Estimation of evidence türkçesi Estimation of evidence nedir

  • Kanıtların takdiri.
  • Kanıtların değerlemesi.
  • Delillerin takdiri.
  • Hukuk alanında kullanılır.

Estimation of evidence ingilizcede ne demek, Estimation of evidence nerede nasıl kullanılır?

Estimation : Değerlendirme. Tahmin etme. Fikir. Yorum. Tahminleme. Tahmin. Fikir (birisi hakkındaki). Ekonomi, veterinerlik alanlarında kullanılır. Tahmin yapma. Takdir.

Of : -den. Karşı. -den övünerek bahsetmek. -in. Hakkında. Yüzünden. Nin. In. Li. -dan.

Evidence : İfade. Belirmek. Belirginlik. Şahit. Hukuk, ekonomi alanlarında kullanılır. Kanıtlamak. Bulgu. Belirti. Tanıklık. Kanıt.

Estimation of single structural equation : Tekil yapısal denklem tahmini.

A scrap of evidence : Çok ufak bir delil.

Lack of evidence : Kanıt noksanlığı. Kanıt eksikliği. Kanıt yetersizliği. Delil yetersizliği.

Recording of evidence : Delillerin belirlenmesi. Kanıtların tespiti. Delil tespiti. Kanıtların saptanması.

Failure of evidence : Delil yetersizliği.

Bill of evidence : Şahitler listesi. Kanıt dizisi.

Destruction of evidence : Kanıtın yok edilmesi. Delil tahribi. İşlenmiş olan bir suçun delilinin yok edilmesi.

İngilizce Estimation of evidence Türkçe anlamı, Estimation of evidence eş anlamlısı

Sözcükler, direkt olarak Estimation of evidence ile ilgili eş anlamlı kelimeler olmayabilir. Kelime anlamı benzer olan sözcükler olabilirler.

 

Aggravating circumstances : Suçu ağırlaştırıcı sebepler. Cezayı ağırlaştırıcı sebepler. Cezayı ağırlaştırıcı nedenler. Cezayı ağırlatıcı nedenler. Ağırlaştırıcı sebep. Ağırlaştırıcı nedenler.

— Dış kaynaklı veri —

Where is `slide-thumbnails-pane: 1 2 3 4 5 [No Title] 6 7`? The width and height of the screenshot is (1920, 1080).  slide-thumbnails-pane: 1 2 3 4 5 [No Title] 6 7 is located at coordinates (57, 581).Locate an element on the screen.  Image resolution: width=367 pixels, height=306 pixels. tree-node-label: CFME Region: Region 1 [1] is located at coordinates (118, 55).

Abetment : Azmettirme. Suç ortaklığı. (suça) yardımda bolunmak. Suça teşvik. Tahrik etme. Yardakçılık etme. Tahrik ve teşvik. Cesaretlendirme. Yardımda bulunma.

Allegation : Suçlama. Bahane. İleri sürme. İddia. Mazeret. İtham. Özür. İthamname. Sav.

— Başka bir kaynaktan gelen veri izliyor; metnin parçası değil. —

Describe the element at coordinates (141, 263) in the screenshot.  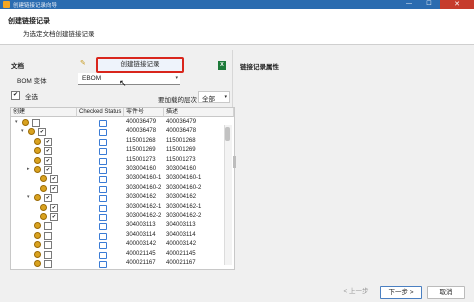
I see `part-number-cell: 400021167` at that location.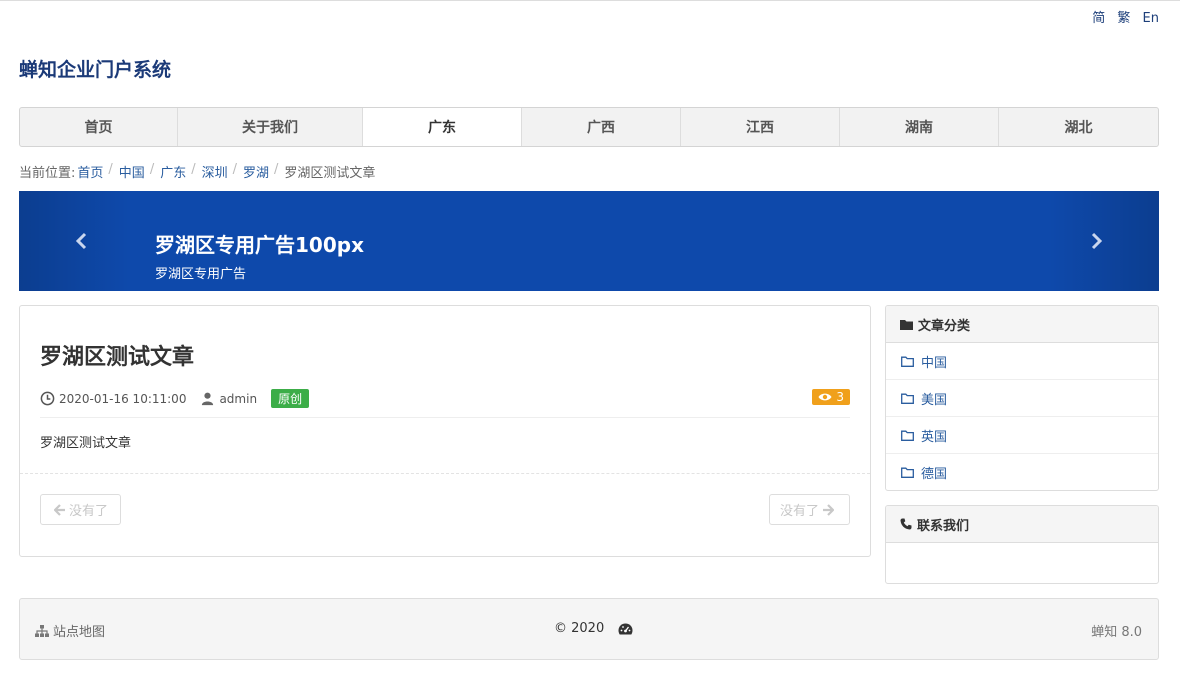 This screenshot has height=688, width=1180. Describe the element at coordinates (238, 398) in the screenshot. I see `article-author-text: admin` at that location.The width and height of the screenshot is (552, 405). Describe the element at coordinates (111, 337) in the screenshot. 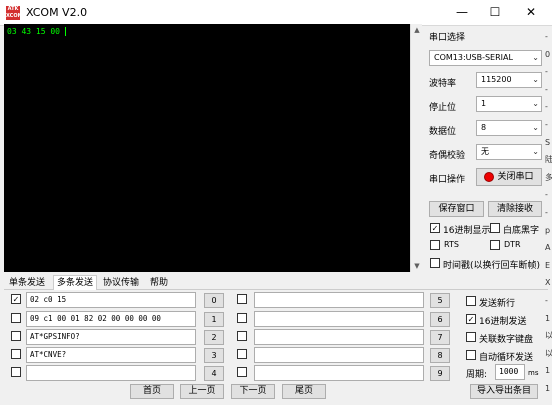

I see `row2-input: AT*GPSINFO?` at that location.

Abstention : Uzak durma. Sakınma. Çekimserlik. Kaçınma. Çekimser oy. Oy vermeme. İmtina. Vazgeçmek. Çekinme.

Administrative districts : Kaza. İdari bölüm. İlçe. İdari bölge.

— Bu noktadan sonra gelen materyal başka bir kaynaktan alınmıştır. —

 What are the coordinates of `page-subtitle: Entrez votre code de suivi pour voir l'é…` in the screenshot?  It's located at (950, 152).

Administration of justice : Yargı. Adalet yönetimi. Kaza uygulamaları. Yargı idaresi. Adliye.

Administer an oath : Ant içirmek. Andiçirme. Yemin ettirmek.

American law of corporation : Dernekler tüzesi.

Annulment : Yokarma. Evliliğin iptali. Fesih. Iskat. Bozma (yasa veya yargı veya sözleşme vb'ni). Yürürlükten kaldırma. Bozma. Feshetme. İptal. Kaldırma.

Act of witness : Tanıklık.

Estimation of evidence synonyms : a wide saloon, accused, acts contra bonos mores, absente, abduction, abstainer.